Abstract/Summary

Objective - While initially seemingly paradoxical due to the lack of nucleus, platelets possess a number of transcription factors that regulate their function through DNA-independent mechanisms. These include the Farnesoid X Receptor (FXR), a member of the superfamily of ligand-activated transcription factors that has been identified as a bile acid receptor. In this study, we show that FXR is present in human platelets and FXR ligands, GW4064 and 6-ECDCA, modulate platelet activation nongenomically. Approach and Results - FXR ligands inhibited the activation of platelets in response to stimulation of collagen or thrombin receptors, resulting in diminished intracellular calcium mobilization and secretion, fibrinogen binding and aggregation.

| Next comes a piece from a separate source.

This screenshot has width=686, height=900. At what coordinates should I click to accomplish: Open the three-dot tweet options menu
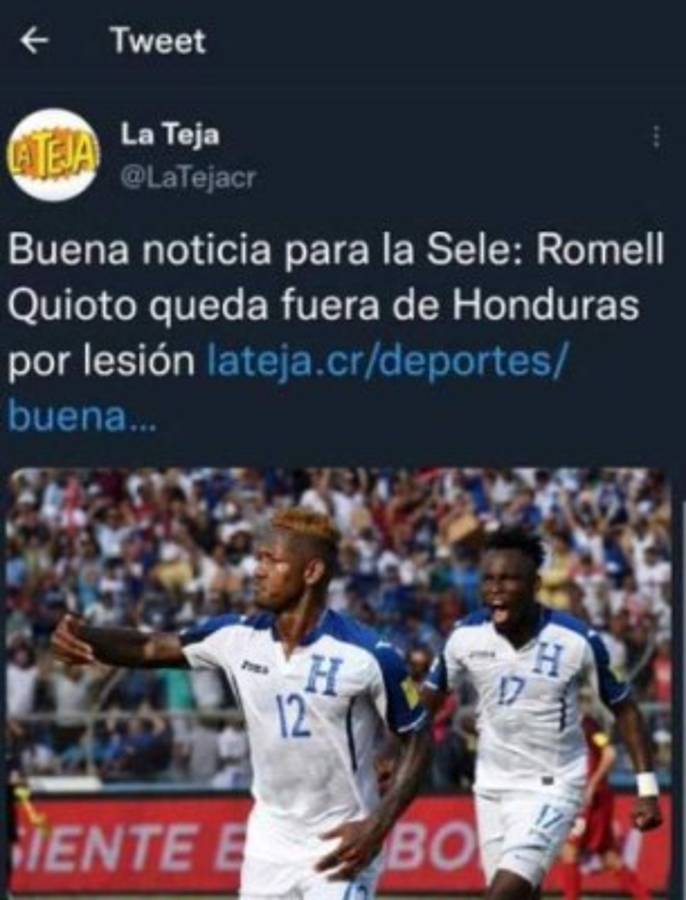pos(657,138)
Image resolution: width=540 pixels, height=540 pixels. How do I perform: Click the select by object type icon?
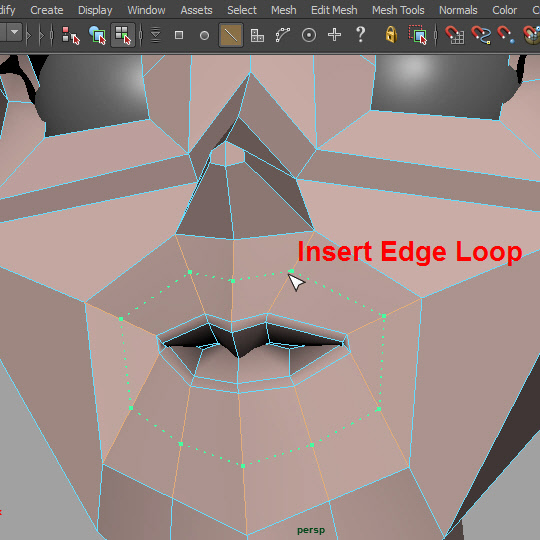pyautogui.click(x=97, y=35)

Exposure to FXR ligands also reduced integrin alphaIIbbeta3 outside-in signaling and thereby reduced the ability of platelets to spread and to stimulate clot retraction. FXR function in platelets was found to be associated with the modulation of cGMP levels in platelets and associated downstream inhibitory signaling. Platelets from FXR-deficient mice were refractory to the actions of FXR agonists on platelet function and cyclic nucleotide signaling, firmly linking the non-genomic actions of these ligands to the FXR receptor. Conclusion – This study provides support for the ability of FXR ligands to modulate platelet activation. The athero-protective effects of GW4064, with its novel antiplatelet effects, indicate FXR as a potential target for prevention of athero-thrombotic disease.